Catawba awarded $25,000 grant supporting pursuit scholarship

Published 12:00 am Thursday, July 14, 2022

SALISBURY — The Teagle Foundation and the National Endowment for the Humanities has awarded Catawba College a $25,000 grant to support The Pursuit, a humanities scholarship program for first-year students.

“I am absolutely thrilled that we received this grant from the Teagle Foundation and the National Endowment for the Humanities,” said Assistant Professor of English Patrick Swaney. “Thanks to a generous gift from a donor, we were able to start The Pursuit, and the funding and resources from the grant will allow us to further develop the program and provide students with opportunities for meaningful engagement with the humanities.”

The Pursuit introduces Catawba students to the humanities through transformative texts and provides them with important context for their remaining coursework, academic endeavors, and professional aspirations.
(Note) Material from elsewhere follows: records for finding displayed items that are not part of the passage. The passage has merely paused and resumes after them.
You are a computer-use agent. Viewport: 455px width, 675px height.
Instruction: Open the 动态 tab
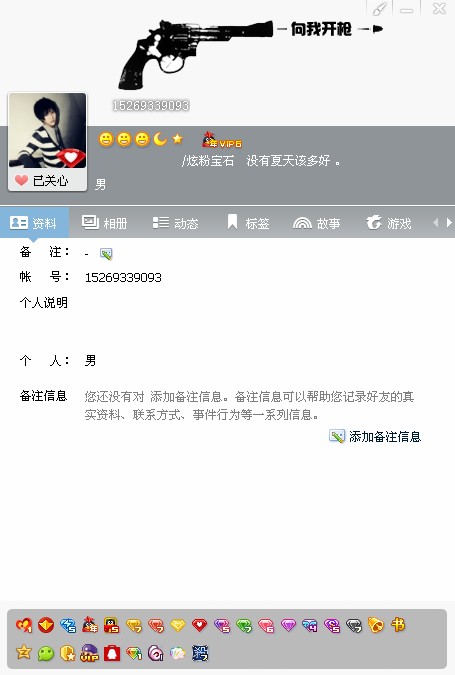pyautogui.click(x=175, y=223)
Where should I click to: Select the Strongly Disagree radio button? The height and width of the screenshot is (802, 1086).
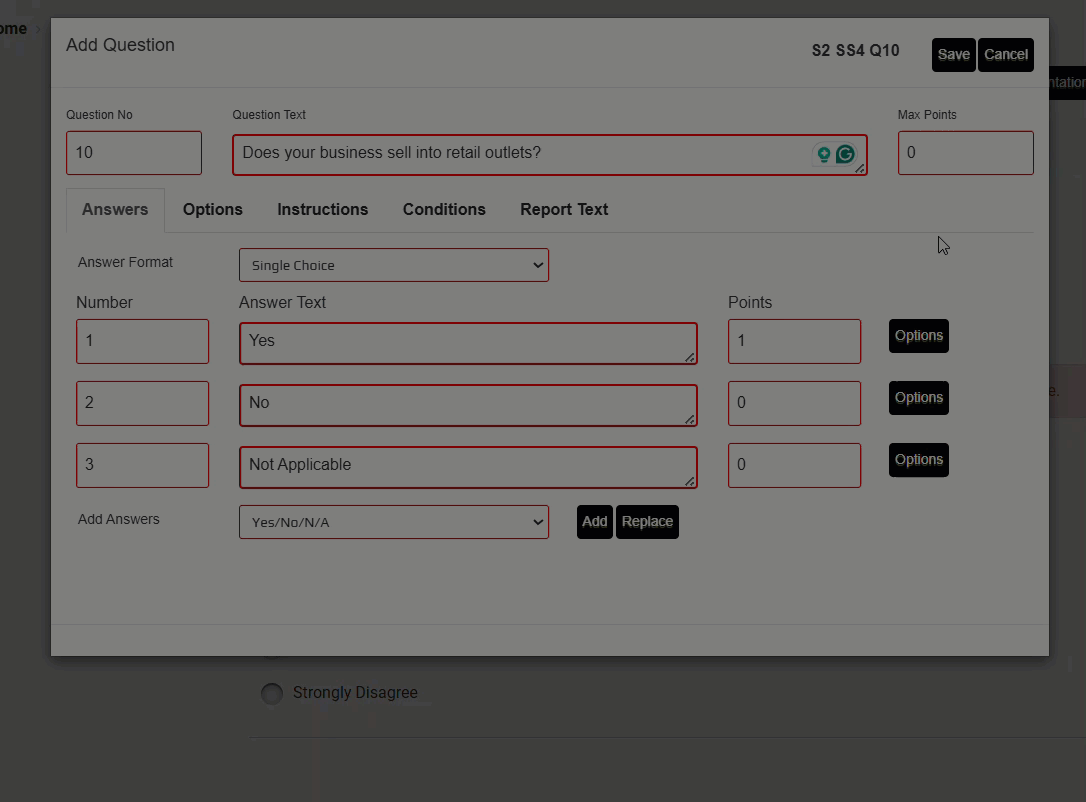coord(271,693)
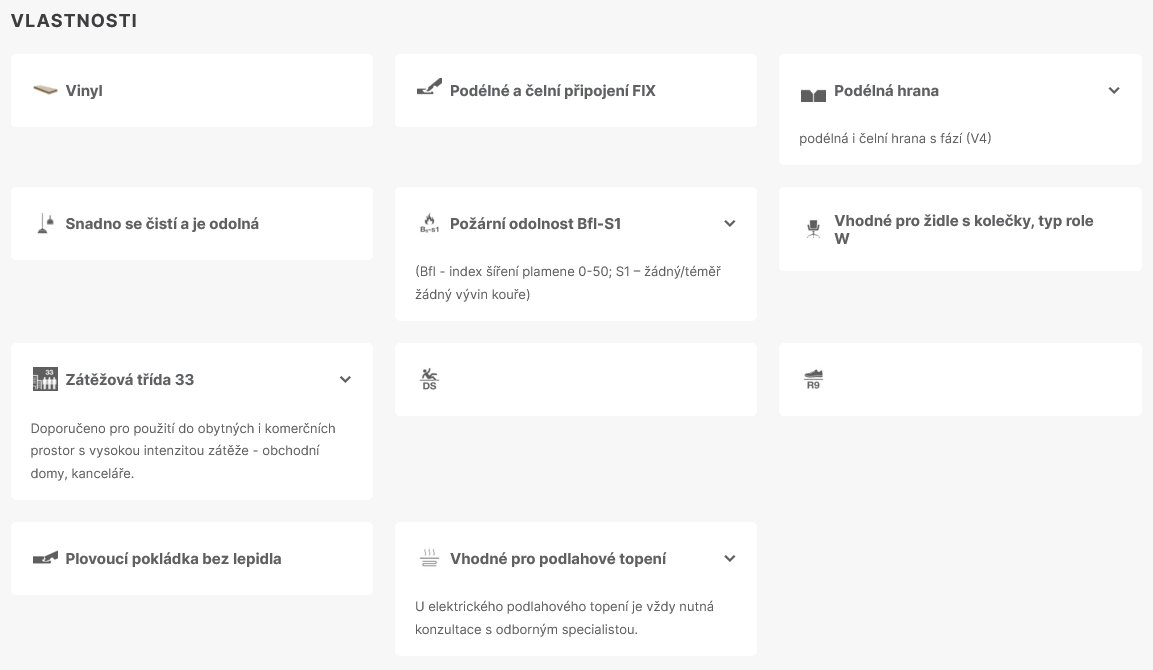Image resolution: width=1153 pixels, height=670 pixels.
Task: Collapse the Zátěžová třída 33 chevron
Action: (346, 380)
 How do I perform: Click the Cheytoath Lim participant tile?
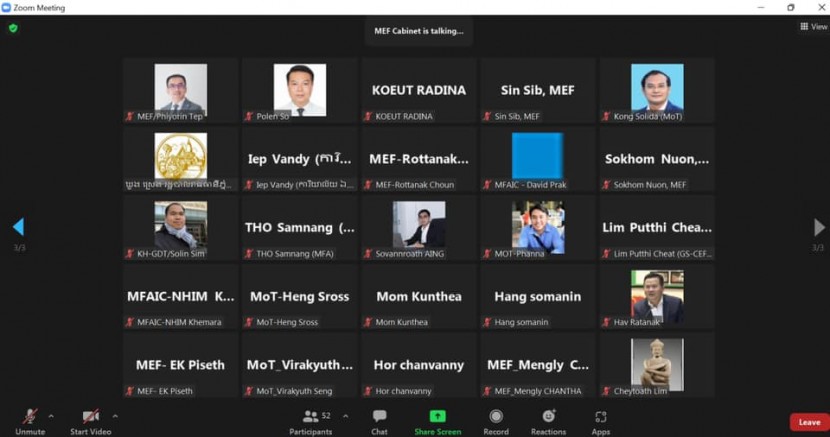point(656,365)
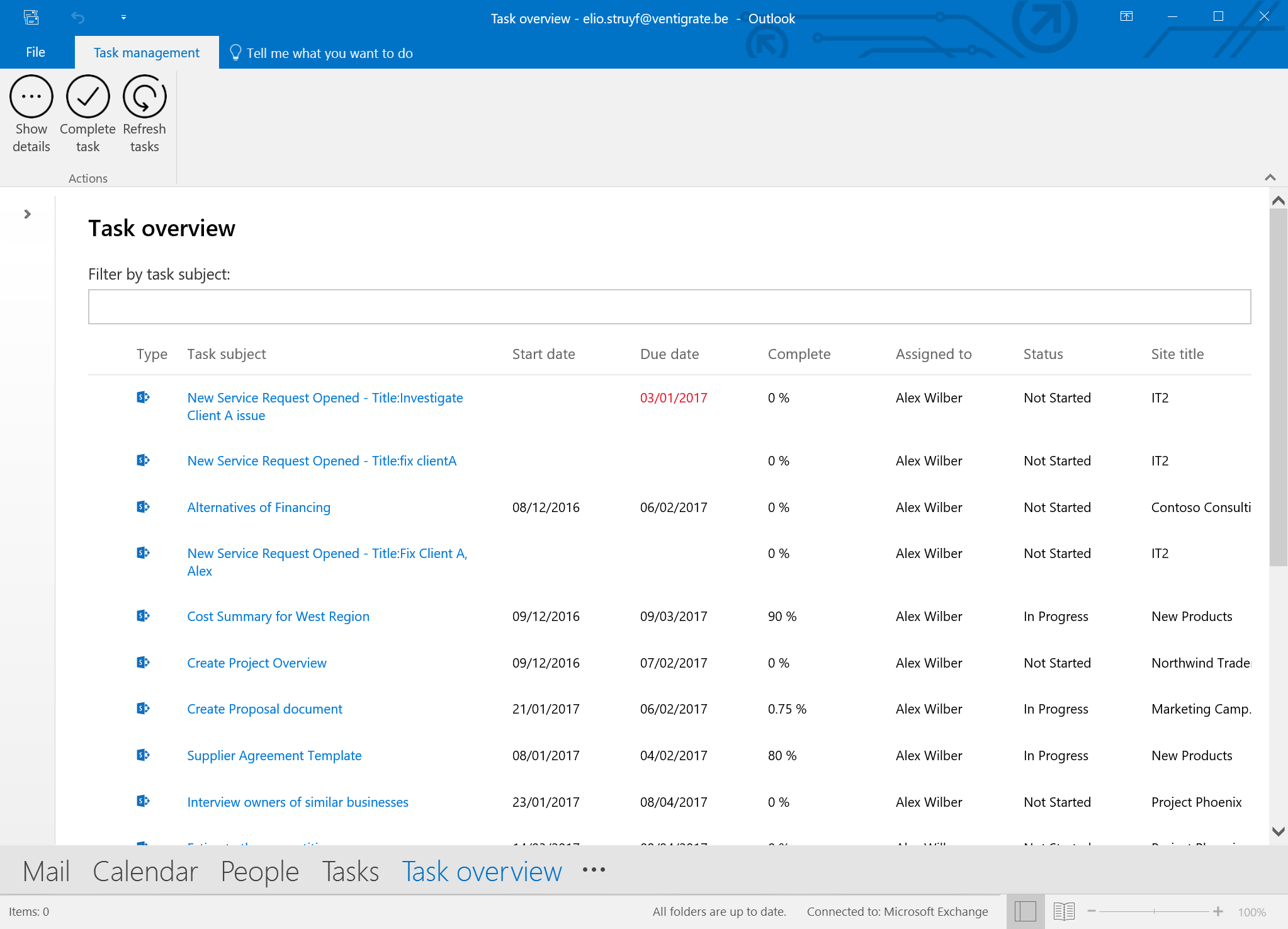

While improving their reading, writing, critical thinking, and communication skills, students will engage with big questions, like what is happiness, what does it mean to be successful, how do you lead a life of purpose, virtue, and fulfillment.  They will gain a broader lens, across culture and time, through which to view their studies, career, and life goals.

“This fall, I’ll be teaching a section of the first course in The Pursuit’s two- course sequence,” continued Swaney. “The course is organized around the theme of the hero’s journey. We will be reading texts such as Beowulf and Euripides’ Medea as we explore the way collective storytelling both shapes and reflects culture, community, and individual identity.“

Students are invited to apply for the program to receive a $2,000 scholarship their first year, with additional funding opportunities available in their following four years at Catawba.

To receive the initial $2000 scholarship, students complete two courses in their first year—a special section of GEN 1200: First-Year Seminar in the Fall and HUM 2000: Transformative Texts in the Spring. These courses satisfy
credits toward graduation.

“In my section of HUM 2000, which is oriented toward students planning careers in business, I want them to consider their eventual ’real lives‘ and not just their professional aspirations and earning potential,” said Mike Wilson, Catawba College professor of modern foreign languages. “We will use great writers and thinkers of the past, including Poe, Melville, Franklin, Miller, Cheever, and Garcia Marquez as well as great films including “Citizen Kane,” to explore the inner selves of interesting characters. Ultimately, we want our graduates to do well, but – perhaps more importantly – to do good.”

Throughout their freshman year, students also participate in a variety of enrichment activities unique to The Pursuit. Students attend lectures with important scholars, have dinners with successful and well-connected alumni of Catawba, visit museums, attend literary readings, see performances, and more. The first event—open to the public—will be an evening with Maria Dahvana Headley, translator of Beowulf, on September 20.

Students accepted to Catawba College for Fall 2023 are encouraged to apply to join The Pursuit by completing an application and writing a short essay in response to an assigned question.

The Scholarship Award
If selected to join The Pursuit, students will receive a $2000 scholarship as part of their financial aid package during their first year at Catawba College. Students who decide to minor in the humanities, English, history, modern doreign languages, or religion will qualify for $2000 per year until their senior year. Students who decide to major in a
humanities field will receive $2,500 per year until their senior year.